‘The phenomenon of reputation is a delicate thing. A person rises on a word and falls on a syllable.’
A notion soon to be applied to Hollywood heartthrob and Twihard treasure Robert Pattinson’s latest leap of faith?
Immersed in the weird and wonderful world of director David Cronenberg (A History of Violence), they attempt to tackle head on a challenging adaptation of the Don Delillo novel ‘Cosmopolis’. Positioning itself as a stinging and satirical attack on capitalism within the confines of a crumbling corporate environment, now heavily reliant on technology, the year 2003 wouldn’t have been an ideal point in time to draw comparisons with such a decadent world. But the year 2012? Delillo could easily be branded as a reliable man of prophecy. Fatally marked with the ‘unfilmable’ tag, can Cronenberg bring it to life?
Pattinson plays 28 year old NYC based Eric Packer. Installed as the poster child of corporate finance, he finds the burden of being a billionaire as stifling as the swanky white stretch limousine he parades around in. One day however, the world he’s grown accustomed to soon disintegrates before his very eyes. Initially lusting for a bog-standard haircut across town (Cue horror on women’s faces everywhere!), his personal fortune takes a dramatic nosedive as his betting against the Chinese Yuan proves a careless error in judgement.
Warned off such a trip by his sharp tongued driver Torval (Kevin Durand), Eric seems oblivious to the ensuing mayhem that sweeps across the Big Apple. Traffic bringing the city to a mere standstill no thanks to the US president on a residential visit, a funeral set to commence and Times Square becoming the unexpected playground for a chaotic protest. In addition, he only has the insignificant detail of a former employee naming him a ‘target’.
Along the way, he becomes inundated with all walks of life in his trustee vehicle whether its his fellow business associates (Jay Baruchel and Samantha Morton) or attractive acquaintances in the form of Juliette Binoche and his peculiar on-screen wife Sarah Gadon. With each passing and frankly bizarre conversation, Packer’s paranoia grows at a precarious rate as he comes to terms with the idea of led an emotionally vacant existence.
‘Cosmopolis’ proves to be an outstanding and unflinching depiction of the current climate. The character of Eric Packer almost serves as a modern day martyr. His overwhelming sense of isolation from the real world or the growing disillusionment that comes with being wealthy, he seems relentless in his pursuit to reject any association with such a fatally mundane lifestyle.
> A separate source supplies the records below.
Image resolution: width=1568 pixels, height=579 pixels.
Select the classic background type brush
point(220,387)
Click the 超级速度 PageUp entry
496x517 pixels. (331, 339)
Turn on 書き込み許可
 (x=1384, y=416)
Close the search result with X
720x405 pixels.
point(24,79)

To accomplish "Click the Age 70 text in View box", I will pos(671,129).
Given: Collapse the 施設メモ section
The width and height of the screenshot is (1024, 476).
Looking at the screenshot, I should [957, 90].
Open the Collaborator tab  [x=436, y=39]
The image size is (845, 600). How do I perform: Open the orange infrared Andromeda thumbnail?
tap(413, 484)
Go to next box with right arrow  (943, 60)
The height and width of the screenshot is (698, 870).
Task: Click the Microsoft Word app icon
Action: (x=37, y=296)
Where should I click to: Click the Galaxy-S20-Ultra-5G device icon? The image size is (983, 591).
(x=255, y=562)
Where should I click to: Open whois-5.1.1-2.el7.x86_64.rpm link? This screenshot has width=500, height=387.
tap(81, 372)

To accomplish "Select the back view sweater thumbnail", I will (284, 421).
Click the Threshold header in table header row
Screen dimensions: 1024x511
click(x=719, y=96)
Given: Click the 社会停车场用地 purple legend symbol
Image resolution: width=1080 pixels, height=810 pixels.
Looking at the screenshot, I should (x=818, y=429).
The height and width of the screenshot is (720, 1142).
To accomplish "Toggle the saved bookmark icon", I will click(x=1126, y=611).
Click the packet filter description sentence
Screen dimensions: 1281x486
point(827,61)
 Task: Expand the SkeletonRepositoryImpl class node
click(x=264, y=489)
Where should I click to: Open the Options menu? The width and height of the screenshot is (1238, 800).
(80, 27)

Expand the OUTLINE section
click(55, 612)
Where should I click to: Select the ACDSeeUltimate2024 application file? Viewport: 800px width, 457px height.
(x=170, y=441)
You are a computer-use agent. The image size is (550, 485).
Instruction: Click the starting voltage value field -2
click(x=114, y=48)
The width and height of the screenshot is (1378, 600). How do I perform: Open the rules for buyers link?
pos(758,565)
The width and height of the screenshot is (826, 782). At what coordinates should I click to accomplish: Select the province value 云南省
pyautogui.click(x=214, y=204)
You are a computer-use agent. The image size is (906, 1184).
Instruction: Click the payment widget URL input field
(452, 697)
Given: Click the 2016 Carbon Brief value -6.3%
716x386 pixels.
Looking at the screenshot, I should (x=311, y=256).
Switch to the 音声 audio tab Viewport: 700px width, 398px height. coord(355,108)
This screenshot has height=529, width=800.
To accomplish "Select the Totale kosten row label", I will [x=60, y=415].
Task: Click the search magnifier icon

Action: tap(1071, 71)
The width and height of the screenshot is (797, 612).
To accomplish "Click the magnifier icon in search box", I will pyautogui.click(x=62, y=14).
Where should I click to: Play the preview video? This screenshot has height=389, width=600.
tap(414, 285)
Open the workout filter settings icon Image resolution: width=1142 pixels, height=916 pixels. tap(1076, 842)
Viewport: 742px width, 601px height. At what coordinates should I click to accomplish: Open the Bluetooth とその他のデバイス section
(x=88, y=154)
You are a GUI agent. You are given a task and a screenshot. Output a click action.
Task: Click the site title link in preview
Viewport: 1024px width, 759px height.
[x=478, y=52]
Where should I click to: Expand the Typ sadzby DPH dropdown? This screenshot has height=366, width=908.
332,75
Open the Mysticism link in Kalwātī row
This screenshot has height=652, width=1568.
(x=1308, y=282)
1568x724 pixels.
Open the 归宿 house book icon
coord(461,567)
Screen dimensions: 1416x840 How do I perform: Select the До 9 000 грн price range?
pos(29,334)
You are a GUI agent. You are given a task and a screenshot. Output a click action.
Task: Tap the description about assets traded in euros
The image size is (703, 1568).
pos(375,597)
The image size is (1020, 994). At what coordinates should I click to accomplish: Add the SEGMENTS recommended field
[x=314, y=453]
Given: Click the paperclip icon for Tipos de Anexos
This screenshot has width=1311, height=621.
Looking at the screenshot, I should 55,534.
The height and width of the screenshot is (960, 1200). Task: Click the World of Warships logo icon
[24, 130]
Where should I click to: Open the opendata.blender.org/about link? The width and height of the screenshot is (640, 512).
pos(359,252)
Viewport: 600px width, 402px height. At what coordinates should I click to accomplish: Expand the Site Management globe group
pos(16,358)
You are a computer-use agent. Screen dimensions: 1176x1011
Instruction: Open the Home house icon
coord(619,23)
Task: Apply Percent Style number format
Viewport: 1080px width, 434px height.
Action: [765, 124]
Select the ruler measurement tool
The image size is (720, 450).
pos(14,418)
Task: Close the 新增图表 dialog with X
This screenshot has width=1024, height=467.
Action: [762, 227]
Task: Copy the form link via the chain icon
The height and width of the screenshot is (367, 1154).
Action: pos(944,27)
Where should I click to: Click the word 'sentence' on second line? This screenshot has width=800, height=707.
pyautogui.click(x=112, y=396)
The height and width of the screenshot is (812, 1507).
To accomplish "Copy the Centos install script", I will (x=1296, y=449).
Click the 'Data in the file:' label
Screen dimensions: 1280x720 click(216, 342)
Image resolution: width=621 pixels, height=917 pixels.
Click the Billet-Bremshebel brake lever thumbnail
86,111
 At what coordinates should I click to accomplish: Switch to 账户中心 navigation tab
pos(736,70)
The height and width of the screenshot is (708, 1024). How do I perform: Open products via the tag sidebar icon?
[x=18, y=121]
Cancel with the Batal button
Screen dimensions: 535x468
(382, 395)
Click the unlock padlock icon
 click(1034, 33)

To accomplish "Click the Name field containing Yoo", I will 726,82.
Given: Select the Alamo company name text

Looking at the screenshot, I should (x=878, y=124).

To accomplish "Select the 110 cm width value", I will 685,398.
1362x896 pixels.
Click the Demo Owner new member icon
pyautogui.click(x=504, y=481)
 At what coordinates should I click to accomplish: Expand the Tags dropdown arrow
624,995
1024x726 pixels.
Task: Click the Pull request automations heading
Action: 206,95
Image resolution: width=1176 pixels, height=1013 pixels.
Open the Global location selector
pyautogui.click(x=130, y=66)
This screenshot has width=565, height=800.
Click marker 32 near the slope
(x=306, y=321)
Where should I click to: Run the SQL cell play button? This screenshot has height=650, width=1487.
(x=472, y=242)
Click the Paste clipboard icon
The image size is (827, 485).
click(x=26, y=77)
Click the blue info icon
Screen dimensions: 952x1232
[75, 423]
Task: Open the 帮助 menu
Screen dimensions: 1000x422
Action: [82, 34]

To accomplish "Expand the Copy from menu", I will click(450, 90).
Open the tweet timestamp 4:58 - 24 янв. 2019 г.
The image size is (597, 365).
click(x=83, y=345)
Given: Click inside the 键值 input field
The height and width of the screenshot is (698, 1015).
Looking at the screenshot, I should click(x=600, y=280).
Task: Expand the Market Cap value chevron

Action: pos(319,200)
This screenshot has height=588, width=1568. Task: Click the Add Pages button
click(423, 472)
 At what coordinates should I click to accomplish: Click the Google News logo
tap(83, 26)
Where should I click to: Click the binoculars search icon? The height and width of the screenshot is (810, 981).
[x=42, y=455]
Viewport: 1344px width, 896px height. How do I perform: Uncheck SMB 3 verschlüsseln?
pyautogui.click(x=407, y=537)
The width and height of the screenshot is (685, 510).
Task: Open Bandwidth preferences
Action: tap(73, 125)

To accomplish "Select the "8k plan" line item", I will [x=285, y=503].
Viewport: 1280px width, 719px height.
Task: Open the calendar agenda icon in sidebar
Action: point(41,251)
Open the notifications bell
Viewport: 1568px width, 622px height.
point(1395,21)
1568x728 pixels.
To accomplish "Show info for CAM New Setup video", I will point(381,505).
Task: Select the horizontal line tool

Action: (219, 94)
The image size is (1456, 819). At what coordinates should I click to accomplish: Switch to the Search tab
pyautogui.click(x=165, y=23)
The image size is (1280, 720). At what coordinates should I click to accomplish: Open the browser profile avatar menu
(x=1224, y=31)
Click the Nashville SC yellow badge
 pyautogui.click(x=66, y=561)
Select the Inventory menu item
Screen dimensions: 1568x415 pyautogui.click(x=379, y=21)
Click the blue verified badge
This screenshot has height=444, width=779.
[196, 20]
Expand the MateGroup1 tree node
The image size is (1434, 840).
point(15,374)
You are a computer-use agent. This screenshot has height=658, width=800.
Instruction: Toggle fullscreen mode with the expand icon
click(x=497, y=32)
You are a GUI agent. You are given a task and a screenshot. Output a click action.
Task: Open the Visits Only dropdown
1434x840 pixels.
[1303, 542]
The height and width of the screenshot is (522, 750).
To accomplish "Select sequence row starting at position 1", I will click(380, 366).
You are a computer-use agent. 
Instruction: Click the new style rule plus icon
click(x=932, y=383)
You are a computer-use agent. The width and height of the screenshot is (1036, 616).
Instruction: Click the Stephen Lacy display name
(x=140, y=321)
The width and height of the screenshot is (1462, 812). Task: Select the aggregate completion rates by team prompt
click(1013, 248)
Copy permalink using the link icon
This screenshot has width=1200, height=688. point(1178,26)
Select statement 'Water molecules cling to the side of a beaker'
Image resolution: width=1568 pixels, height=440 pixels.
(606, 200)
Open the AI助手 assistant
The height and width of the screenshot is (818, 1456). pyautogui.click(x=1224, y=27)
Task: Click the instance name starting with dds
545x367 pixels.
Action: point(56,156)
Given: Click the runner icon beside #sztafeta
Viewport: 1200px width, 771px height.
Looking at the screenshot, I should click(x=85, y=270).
In a real game changing role, Pattinson delivers his most accomplished and assured performance to date. Anchoring the film with meticulous poise and charisma, his thoroughly engaging protagonist here may finally put the doubters to rest in regards his acting abilities.
Cronenberg certainly hasn’t opted for the ‘hack and slash’ approach here either in his interpretation of Delillo’s work. The tongue twisting lengthy segments of dialogue literally torn from the pages are daringly faithful. The uninitiated perhaps will be left dumbfounded by the bamboozling of such intelligent jargon, others will find it refreshing and mesmerising. Whilst his directorial style remains intimate and precise, he certainly doesn’t shy away from the visual metaphors either. A particular highlight involving Pattinson facing up to Paul Giamatti’s antagonist Benno Levin, framed exquisitely within a wide angle shot emphasising the ever growing class divide between the rich and a disgruntled working class.
Overwhelming in its deconstruction of so many subject matters, it’s certainly too unusual and talky for the mainstream. For the more open-minded among us however, ‘Cosmopolis’ is an engrossing piece of cinema saturated in social resonance and intellect that deserves its intricacies to be deciphered.